Oh no, Kit, I hear you say. No one is paying attention to my tiny corner of the internet except a few friends and my mother.
When I was in middle school (so, late ’90s), instead of studying for my math final I wrote a story about the Evil Teachers’ Association (ETA for short), a diabolical group flying through the galaxy, invading people and, I don’t remember, forcing them to take math tests or something. (They were punny. For example, the math teacher’s ship had pi fighters, which were impossible to get a lock on, and the science teacher’s ship was The Graduated Cylinder.)
It proved to be so popular among my peers and teachers that I ended up writing several installments over the next year (into the beginning of high school). The ETA was headed by my eighth grade social studies teacher, whom I will call Mrs. E, whom I liked rather a lot but did not put up with any crap whatsoever.
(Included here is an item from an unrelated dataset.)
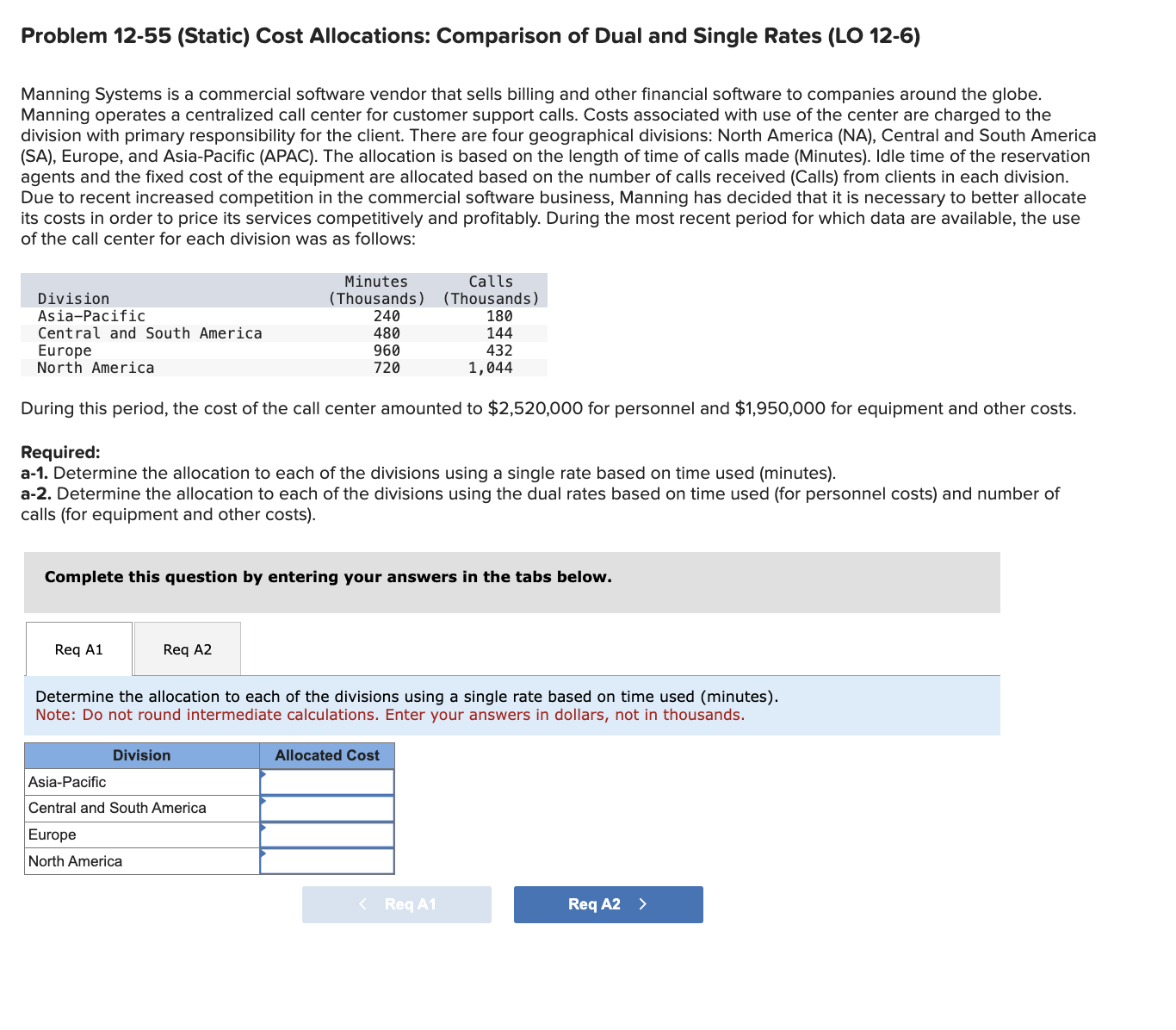
Task: Click the Europe allocated cost entry box
Action: (331, 834)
Each new installment would be emailed out to my friends, but then, one day, I found one of the people I liked the least in my grade handing out copies at school. I had no idea how he’d gotten a hold of them, but I imagine my friends emailed it to their friends, who emailed it to their friends, ad naseum, until apparently the entire ninth grade had access to them.
Life’s hard enough to control at 14 without your stories migrating on their own. I asked people to not forward the stories on, and, shortly thereafter, I stopped writing them.
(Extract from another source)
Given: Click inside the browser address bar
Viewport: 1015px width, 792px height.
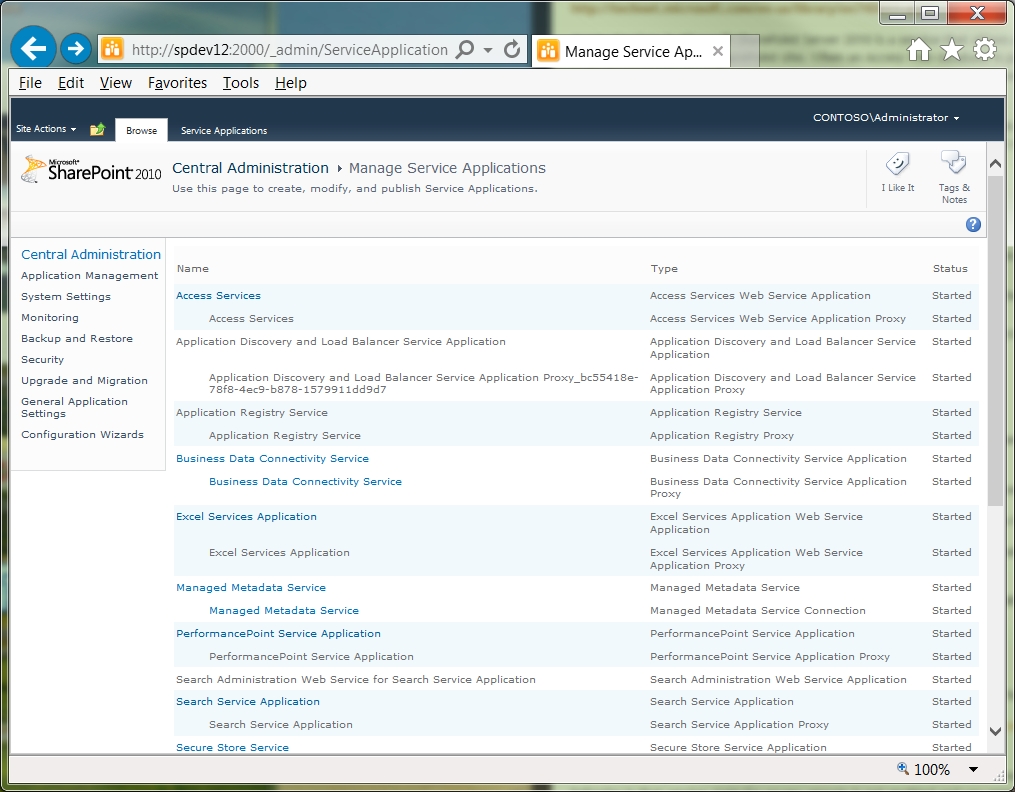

But Kit, I hear you say. Even so, your story had a limited distribution among a closed population. My little blog isn’t like that.
The internet is a lot bigger now than it was fifteen years ago, Squiders.
If you want a different example, try this on for size. I am a huge Trekkie. For many years, I did Star Trek roleplaying on the internet, including running my own ship for about five years. (The Excalibur. And I’ve done extensive worldbuilding on a scifi series that I can use the characters and plotlines from that in, whenever interstellar adventure scifi comes back into vogue.) On the Excalibur, we had an email newsletter that came out a few times a year, which would include a current roster of the ship, summaries of our recent missions, lists of promotions, etc., as well as song parodies, character art, and short stories the crew would write/draw and submit.
Years later, I found a story I wrote for the newsletter (distributed only to the crew) on a general Star Trek fanfiction site. To this day, I have no idea how it got there, or even why it was posted, since it included no known characters and would have made no sense to someone outside the crew. It still had my screenname attached to it, but man, that one confuses me.
(I checked before I wrote this, and the site is gone. Probably for the best.)
My point is, very few things on the internet can be controlled. Sometimes this is a good thing: it brings you new traffic, new fans, new friends, new experiences. Sometimes this is bad. So think about things before you post them.
Have any stories of wandering projects, Squiders?